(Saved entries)
[Start of Attachment]

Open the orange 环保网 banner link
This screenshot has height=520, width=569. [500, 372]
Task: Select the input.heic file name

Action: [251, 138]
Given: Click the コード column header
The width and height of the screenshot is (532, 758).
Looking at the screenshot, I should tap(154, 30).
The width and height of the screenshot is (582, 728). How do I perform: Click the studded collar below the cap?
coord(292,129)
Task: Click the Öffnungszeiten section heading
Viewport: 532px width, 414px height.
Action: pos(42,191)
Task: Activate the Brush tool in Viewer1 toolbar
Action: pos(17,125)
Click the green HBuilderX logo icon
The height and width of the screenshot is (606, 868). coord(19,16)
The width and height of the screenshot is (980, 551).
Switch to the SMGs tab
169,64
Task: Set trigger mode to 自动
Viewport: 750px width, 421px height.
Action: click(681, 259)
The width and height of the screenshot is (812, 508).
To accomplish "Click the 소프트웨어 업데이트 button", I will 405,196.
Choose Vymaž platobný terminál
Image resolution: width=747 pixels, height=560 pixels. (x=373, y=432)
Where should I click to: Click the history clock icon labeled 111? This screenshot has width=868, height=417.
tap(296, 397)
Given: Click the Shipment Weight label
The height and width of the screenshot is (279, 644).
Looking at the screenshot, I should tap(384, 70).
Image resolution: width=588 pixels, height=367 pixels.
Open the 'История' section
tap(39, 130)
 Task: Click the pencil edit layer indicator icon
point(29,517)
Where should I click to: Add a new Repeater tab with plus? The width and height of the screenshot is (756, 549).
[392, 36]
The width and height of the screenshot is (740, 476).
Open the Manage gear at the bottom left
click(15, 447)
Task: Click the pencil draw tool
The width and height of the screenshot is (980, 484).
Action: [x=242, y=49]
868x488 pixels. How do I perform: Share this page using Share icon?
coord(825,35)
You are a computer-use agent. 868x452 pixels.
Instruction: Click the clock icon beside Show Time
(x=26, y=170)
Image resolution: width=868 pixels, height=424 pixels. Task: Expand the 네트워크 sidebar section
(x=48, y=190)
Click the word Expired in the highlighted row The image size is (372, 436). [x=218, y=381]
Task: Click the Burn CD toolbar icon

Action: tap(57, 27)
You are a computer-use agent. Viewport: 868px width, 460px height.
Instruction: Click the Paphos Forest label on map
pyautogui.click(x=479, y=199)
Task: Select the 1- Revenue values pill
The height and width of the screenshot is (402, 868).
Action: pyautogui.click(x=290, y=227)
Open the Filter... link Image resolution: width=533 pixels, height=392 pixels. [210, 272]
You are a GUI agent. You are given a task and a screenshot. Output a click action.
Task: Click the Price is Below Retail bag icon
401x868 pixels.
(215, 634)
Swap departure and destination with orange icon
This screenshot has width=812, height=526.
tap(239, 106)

[End of Attachment]

▶ [What needs to be done] Once more, write out all of the entries above exactly.

▶ [Answer to the problem]
Open the orange 环保网 banner link
This screenshot has height=520, width=569. [500, 372]
Task: Select the input.heic file name

Action: [251, 138]
Given: Click the コード column header
The width and height of the screenshot is (532, 758).
Looking at the screenshot, I should tap(154, 30).
The width and height of the screenshot is (582, 728). How do I perform: Click the studded collar below the cap?
coord(292,129)
Task: Click the Öffnungszeiten section heading
Viewport: 532px width, 414px height.
Action: pos(42,191)
Task: Activate the Brush tool in Viewer1 toolbar
Action: pos(17,125)
Click the green HBuilderX logo icon
The height and width of the screenshot is (606, 868). coord(19,16)
The width and height of the screenshot is (980, 551).
Switch to the SMGs tab
169,64
Task: Set trigger mode to 自动
Viewport: 750px width, 421px height.
Action: click(681, 259)
The width and height of the screenshot is (812, 508).
To accomplish "Click the 소프트웨어 업데이트 button", I will 405,196.
Choose Vymaž platobný terminál
Image resolution: width=747 pixels, height=560 pixels. (x=373, y=432)
Where should I click to: Click the history clock icon labeled 111? This screenshot has width=868, height=417.
tap(296, 397)
Given: Click the Shipment Weight label
The height and width of the screenshot is (279, 644).
Looking at the screenshot, I should tap(384, 70).
Image resolution: width=588 pixels, height=367 pixels.
Open the 'История' section
tap(39, 130)
 Task: Click the pencil edit layer indicator icon
point(29,517)
Where should I click to: Add a new Repeater tab with plus? The width and height of the screenshot is (756, 549).
[392, 36]
The width and height of the screenshot is (740, 476).
Open the Manage gear at the bottom left
click(15, 447)
Task: Click the pencil draw tool
The width and height of the screenshot is (980, 484).
Action: [x=242, y=49]
868x488 pixels. How do I perform: Share this page using Share icon?
coord(825,35)
You are a computer-use agent. 868x452 pixels.
Instruction: Click the clock icon beside Show Time
(x=26, y=170)
Image resolution: width=868 pixels, height=424 pixels. Task: Expand the 네트워크 sidebar section
(x=48, y=190)
Click the word Expired in the highlighted row The image size is (372, 436). [x=218, y=381]
Task: Click the Burn CD toolbar icon

Action: tap(57, 27)
You are a computer-use agent. Viewport: 868px width, 460px height.
Instruction: Click the Paphos Forest label on map
pyautogui.click(x=479, y=199)
Task: Select the 1- Revenue values pill
The height and width of the screenshot is (402, 868).
Action: pyautogui.click(x=290, y=227)
Open the Filter... link Image resolution: width=533 pixels, height=392 pixels. [210, 272]
You are a GUI agent. You are given a task and a screenshot. Output a click action.
Task: Click the Price is Below Retail bag icon
401x868 pixels.
(215, 634)
Swap departure and destination with orange icon
This screenshot has width=812, height=526.
tap(239, 106)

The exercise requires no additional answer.